The famous Aristotelian philosopher, Casere Cremonini (1550—1631) taught at Padua from 1590 to 1631. There is a manuscript in the library of St. Mark's at Venice dated 1628 of a treatise or lectures on the influence of the heavens by him which opens with the assertion that it is a tenet of Aristotle that sublunars are governed by the heavens. The manuscript is so poorly written, with a number of passages crossed out and marginal summaries or substitutions, that it is difficult reading. But it asserts that the first and last efficient cause is no other than the heavens, by which the elements are constituted, and inquires how motion heats, and especially how the motion of the sun acquires the power of heating by motion. Earlier Jean de Jandun came in for considerable criticism. Other works by Cremonini display a similar attitude as to the influence of the heavens. He maintained the view of Aristotle that they were a fifth substance, distinct from the elements, and that there were movers of the heavens. In a treatise on these Intelligences in a manuscript now at Florence he says that the treatment of separate substances is difficult because they are not perceptible to the senses. After setting forth the Peripatetic doctrine, he adds that the true opinion concerning all separate substances is to be had from the theologians.

Cremonini is said in Naudaeana to have lived in a magnificent palace at Padua with a maître d'hotel, valets de chambre and other servants, two coaches and six fine horses. When he died, he left four hundred scholars and two thousand crowns of securities. The Inquisition more than once took exception to the teaching of Cremonini, but he insisted that he was merely setting forth the philosophy of Aristotle, as he was hired to do, and, in the case of objection to his Apologia of 1616, that the book had already been approved by the Doge and Senate of Venice, and could not be altered.

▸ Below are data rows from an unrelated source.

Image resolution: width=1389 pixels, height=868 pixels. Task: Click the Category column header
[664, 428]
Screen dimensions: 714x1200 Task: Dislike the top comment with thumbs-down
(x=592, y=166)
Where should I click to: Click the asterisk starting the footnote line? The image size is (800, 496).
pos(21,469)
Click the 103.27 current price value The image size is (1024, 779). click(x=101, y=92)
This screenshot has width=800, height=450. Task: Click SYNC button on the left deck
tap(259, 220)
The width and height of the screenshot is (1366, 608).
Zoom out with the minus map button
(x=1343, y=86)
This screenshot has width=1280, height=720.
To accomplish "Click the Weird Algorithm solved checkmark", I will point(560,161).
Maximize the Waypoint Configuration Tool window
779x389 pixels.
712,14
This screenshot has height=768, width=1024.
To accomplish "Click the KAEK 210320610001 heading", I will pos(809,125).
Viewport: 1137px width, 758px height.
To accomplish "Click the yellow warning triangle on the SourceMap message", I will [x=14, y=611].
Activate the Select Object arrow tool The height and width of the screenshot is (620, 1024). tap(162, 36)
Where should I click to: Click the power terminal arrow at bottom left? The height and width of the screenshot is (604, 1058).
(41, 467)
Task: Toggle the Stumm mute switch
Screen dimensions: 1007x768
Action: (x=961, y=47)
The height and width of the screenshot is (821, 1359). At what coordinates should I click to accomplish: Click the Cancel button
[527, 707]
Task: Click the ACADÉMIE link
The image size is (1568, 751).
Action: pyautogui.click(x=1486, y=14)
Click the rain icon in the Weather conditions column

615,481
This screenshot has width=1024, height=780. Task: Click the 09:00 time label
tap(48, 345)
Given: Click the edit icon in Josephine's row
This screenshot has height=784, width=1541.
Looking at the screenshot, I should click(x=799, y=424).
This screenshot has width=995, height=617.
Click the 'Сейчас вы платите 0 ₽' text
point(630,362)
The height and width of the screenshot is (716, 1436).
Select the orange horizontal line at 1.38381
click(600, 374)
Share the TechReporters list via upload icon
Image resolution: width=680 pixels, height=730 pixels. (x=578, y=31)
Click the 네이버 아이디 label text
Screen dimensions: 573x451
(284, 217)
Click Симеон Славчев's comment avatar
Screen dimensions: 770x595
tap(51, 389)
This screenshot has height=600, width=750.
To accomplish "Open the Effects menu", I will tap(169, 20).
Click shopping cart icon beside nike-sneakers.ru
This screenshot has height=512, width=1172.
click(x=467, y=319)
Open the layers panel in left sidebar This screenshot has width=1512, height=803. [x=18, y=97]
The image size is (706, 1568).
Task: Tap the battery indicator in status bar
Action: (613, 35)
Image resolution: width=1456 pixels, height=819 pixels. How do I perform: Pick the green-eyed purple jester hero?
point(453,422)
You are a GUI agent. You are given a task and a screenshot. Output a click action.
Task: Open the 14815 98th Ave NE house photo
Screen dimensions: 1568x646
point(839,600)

The years of the birth and death of Andreas Argolus or Andrea Argoli are given by Zedler as 1570-1651, by Sudhoff as 1568-1657. He was born at Taghacozzo in the Abruzzi, was a student with Magini, and taught Wallenstein and his astrologer Giambattista Zenno at the University of Padua. Perhaps his earliest extant or recorded printed work was Tables of the Primum Mobile with the particular purpose of more easily determining astrological directions. Besides other Tables based upon the hypotheses of Tycho Brahe, Ephemerides for the years, 1631-1700, a dissertation on the comet of 1652-1653, and a Pandosion sphaericum, he composed a work on critical days in two books, of which Sudhoff has already given some account, and which we shall further consider here as an example of the continued prevalence of astrology in the seventeenth century. The title, De diebus criticis etc., somewhat obscures the real character and content of the work, which is concerned chiefly with astrology in general and astrological medicine in particular. Having in his early chapters asserted the influence of the stars, Argolus devotes the ninth chapter of the first book to instruction how to predict from one's nativity the coming train of events of the human body. The tenth considers the subjection of the external and internal parts of the body to the planets and signs of the zodiac, and the diseases which are attributed to particular signs and planets. The eleventh chapter maintains that the outcome of illness may be more rationally and evidently investigated by astrological method than by the medical art; the twelfth instructs how to forecast the nature and time of sickness from those superior causes. The thirteenth deals with determination of good or ill health from the revolution of the year, and it is only with chapter 14 that we at last come to critical days of which the discussion continues to chapter 21, where the first book ends. Even then the discussion continues to be primarily astrological, and we are assured that the crises in diseases do not follow a numerical order or proportion, and that a horoscope should be drawn up at the beginning of the illness.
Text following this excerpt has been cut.